▶ What you should do: Reproduce word for word the portion of the article on mindfulness and physical pain that runs from "What is mindfulness?" up to and including "we feel pain?".

----- Page excerpt

Can you control physical pain? Strengthen your resistance to pain

Don’t waste time experiencing unpleasant sensations and discomfort. You can make them go away faster. Use mindfulness training to feel better with your body.

Aleksandra Łomzik

The discomfort associated with physical pain is an aspect of life that affects everyone to a greater or lesser extent: often those who are very active or try to test the limits of their abilities. If we’re not diagnosed with any chronic condition, the pain is probably not a problem that keeps us awake at night: we simply acknowledge its existence.

But doesn’t this impair the comfort of life? Are there any non-drug tools to alleviate pain?

Practice mindfulness, train your body

Scientific research proves that regular practice of mindfulness, which has recently gained popularity, gives us the ability to change the perception of pain, and change the mental attitude to this unpleasant phenomenon.

What is mindfulness?

Mindfulness is the ability to focus awareness on the present moment, the ability to gently discipline one's own mind and resist the natural inclination to reflect on or plan things; it’s about staying more often in the present, being “here and now”. Scientists have demonstrated that this discipline reduces the inclination to negative thoughts and helps us notice and appreciate good things in our lives.

How does mindfulness affect the way we feel pain?

In the second half of the 1970s, in the United States, professor of neurobiology Jon Kabat-Zinn, together with a team of scientists, started research on the impact of practicing secular meditation, or mindfulness, on the level of experienced chronic physical pain and stress.

The subjects were people after limb amputations, suffering from severe phantom pains, affected by oncological diseases, and those who struggled with post-traumatic stress disorder. After eight weeks of practicing mindfulness-based exercises, researchers noted an improvement in the quality of life of all subjects in relation to the analysed aspects.

Those who struggled with pain noted a change in its perceived severity – it resulted from the fact that during eight weeks of training, they learned to shift their attention to other aspects of life, apart from pain, which previously influenced how those people assessed the quality of their lives.

The subjects began to:

  • note that their daily experiences also included matters other than pain;
  • pay more attention to social contacts;
  • focus on satisfying events that – much to their surprise – they saw happen every day despite their physical suffering.

This change in the perception of one's own pain was made possible by focus exercises, which are key to mindfulness techniques. Each of the study participants assessed the level of their perceived pain as lower than before starting regular mindfulness training.

----------
----- Entries shown

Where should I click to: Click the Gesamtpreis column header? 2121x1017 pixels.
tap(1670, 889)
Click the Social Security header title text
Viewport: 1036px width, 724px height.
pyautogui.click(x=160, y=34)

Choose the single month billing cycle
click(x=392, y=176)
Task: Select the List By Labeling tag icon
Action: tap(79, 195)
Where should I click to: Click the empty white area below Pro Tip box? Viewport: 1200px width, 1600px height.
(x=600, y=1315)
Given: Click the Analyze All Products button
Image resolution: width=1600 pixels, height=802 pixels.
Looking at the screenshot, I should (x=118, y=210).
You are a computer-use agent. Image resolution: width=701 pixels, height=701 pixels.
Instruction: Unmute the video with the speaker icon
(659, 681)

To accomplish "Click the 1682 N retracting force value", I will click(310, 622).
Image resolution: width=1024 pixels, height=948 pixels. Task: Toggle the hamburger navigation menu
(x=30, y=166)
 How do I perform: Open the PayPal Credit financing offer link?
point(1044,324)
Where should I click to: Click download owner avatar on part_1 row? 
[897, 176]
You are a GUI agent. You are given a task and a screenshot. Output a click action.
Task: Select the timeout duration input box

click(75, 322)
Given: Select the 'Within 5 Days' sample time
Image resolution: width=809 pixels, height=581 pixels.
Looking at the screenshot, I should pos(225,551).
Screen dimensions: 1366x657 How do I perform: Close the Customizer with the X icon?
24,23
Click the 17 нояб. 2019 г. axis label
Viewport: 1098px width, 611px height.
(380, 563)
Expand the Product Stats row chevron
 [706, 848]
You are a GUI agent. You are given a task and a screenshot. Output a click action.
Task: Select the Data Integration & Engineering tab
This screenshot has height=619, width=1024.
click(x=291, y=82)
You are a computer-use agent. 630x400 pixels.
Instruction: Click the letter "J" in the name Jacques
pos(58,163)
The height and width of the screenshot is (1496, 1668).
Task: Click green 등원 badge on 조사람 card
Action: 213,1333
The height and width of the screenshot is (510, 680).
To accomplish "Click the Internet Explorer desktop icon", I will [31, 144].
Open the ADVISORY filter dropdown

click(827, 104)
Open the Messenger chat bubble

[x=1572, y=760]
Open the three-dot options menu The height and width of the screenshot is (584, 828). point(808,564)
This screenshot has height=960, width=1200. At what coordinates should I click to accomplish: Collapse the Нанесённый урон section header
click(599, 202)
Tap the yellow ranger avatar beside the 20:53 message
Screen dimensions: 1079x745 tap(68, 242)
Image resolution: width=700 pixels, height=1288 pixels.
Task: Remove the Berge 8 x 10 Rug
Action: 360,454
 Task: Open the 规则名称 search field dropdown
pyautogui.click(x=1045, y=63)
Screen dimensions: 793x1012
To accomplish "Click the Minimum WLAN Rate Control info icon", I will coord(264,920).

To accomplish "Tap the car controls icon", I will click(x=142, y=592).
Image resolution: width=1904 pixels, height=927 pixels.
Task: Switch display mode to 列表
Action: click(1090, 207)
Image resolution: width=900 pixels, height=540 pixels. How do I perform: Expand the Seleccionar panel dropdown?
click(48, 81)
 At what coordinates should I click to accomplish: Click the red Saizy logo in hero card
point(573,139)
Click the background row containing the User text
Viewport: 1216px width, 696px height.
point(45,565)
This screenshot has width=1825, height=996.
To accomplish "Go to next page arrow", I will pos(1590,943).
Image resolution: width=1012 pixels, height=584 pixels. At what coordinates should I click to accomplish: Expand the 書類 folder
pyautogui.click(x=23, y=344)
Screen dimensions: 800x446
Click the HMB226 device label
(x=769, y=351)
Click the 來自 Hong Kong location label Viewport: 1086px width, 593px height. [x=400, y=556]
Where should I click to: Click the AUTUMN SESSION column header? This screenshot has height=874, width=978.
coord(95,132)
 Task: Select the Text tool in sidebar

----------

▶ Result for this exercise:
What is mindfulness?

Mindfulness is the ability to focus awareness on the present moment, the ability to gently discipline one's own mind and resist the natural inclination to reflect on or plan things; it’s about staying more often in the present, being “here and now”. Scientists have demonstrated that this discipline reduces the inclination to negative thoughts and helps us notice and appreciate good things in our lives.

How does mindfulness affect the way we feel pain?